**WHAT IS EXPECTED:** Each line of the material must be repeated precisely, with the pictures left out.

**PROVIDED RECORDS:**
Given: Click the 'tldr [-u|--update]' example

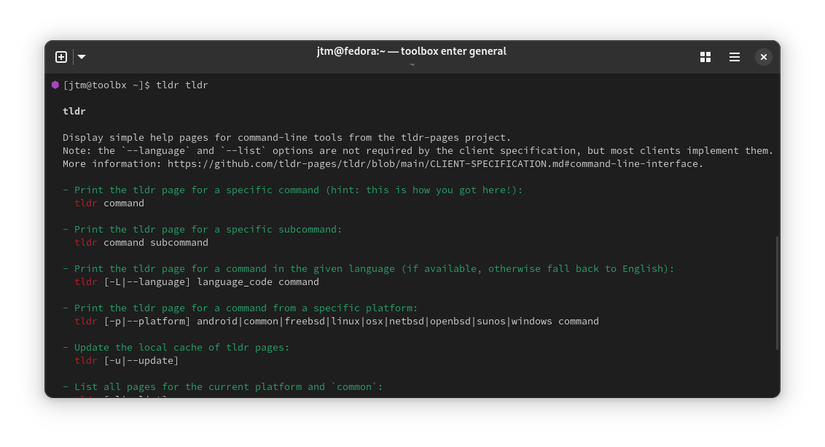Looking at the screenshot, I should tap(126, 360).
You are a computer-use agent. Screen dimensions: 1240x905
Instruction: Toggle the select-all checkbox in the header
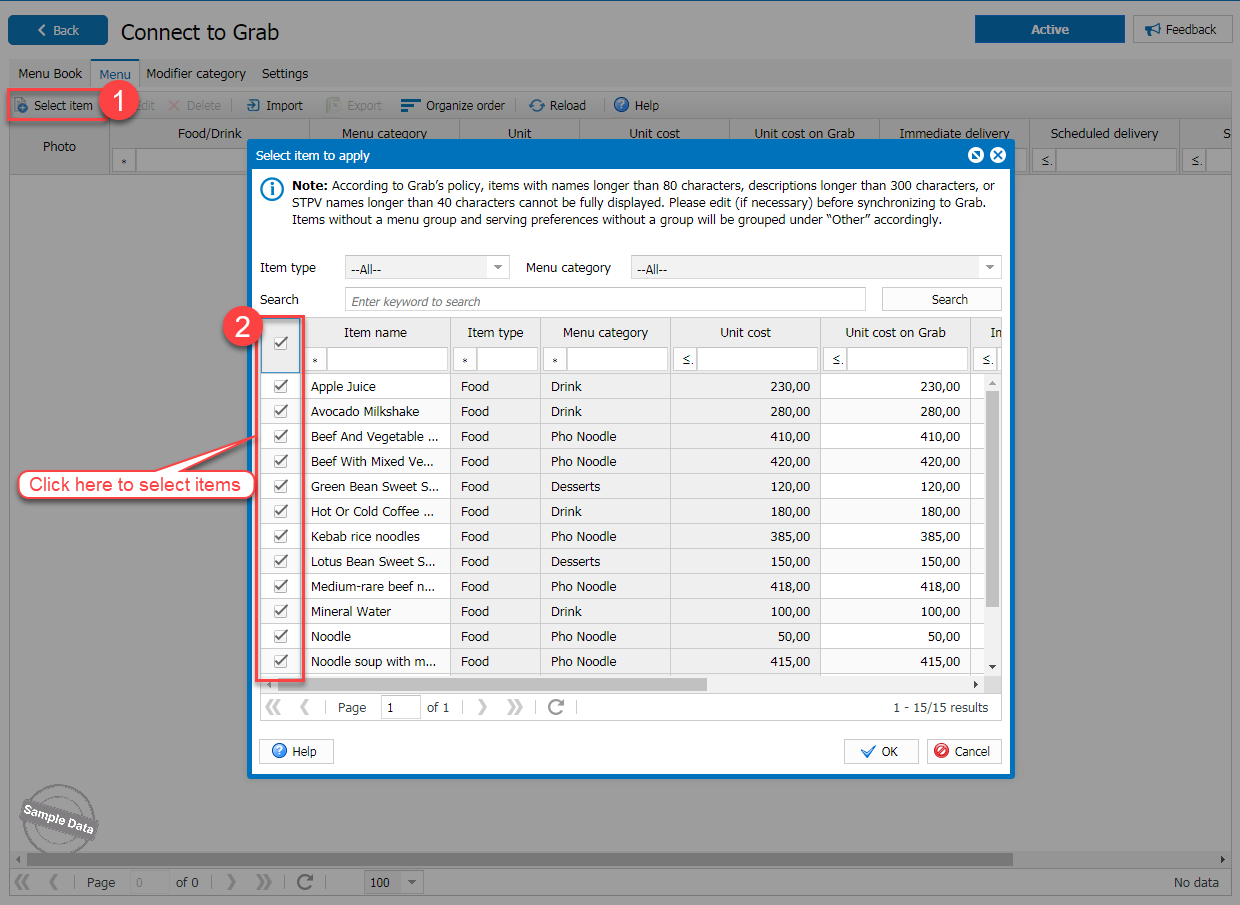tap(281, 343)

**RESULT:**
Given: Click the 'tldr [-u|--update]' example

Looking at the screenshot, I should tap(126, 360).
You are a computer-use agent. Screen dimensions: 1240x905
Instruction: Toggle the select-all checkbox in the header
tap(281, 343)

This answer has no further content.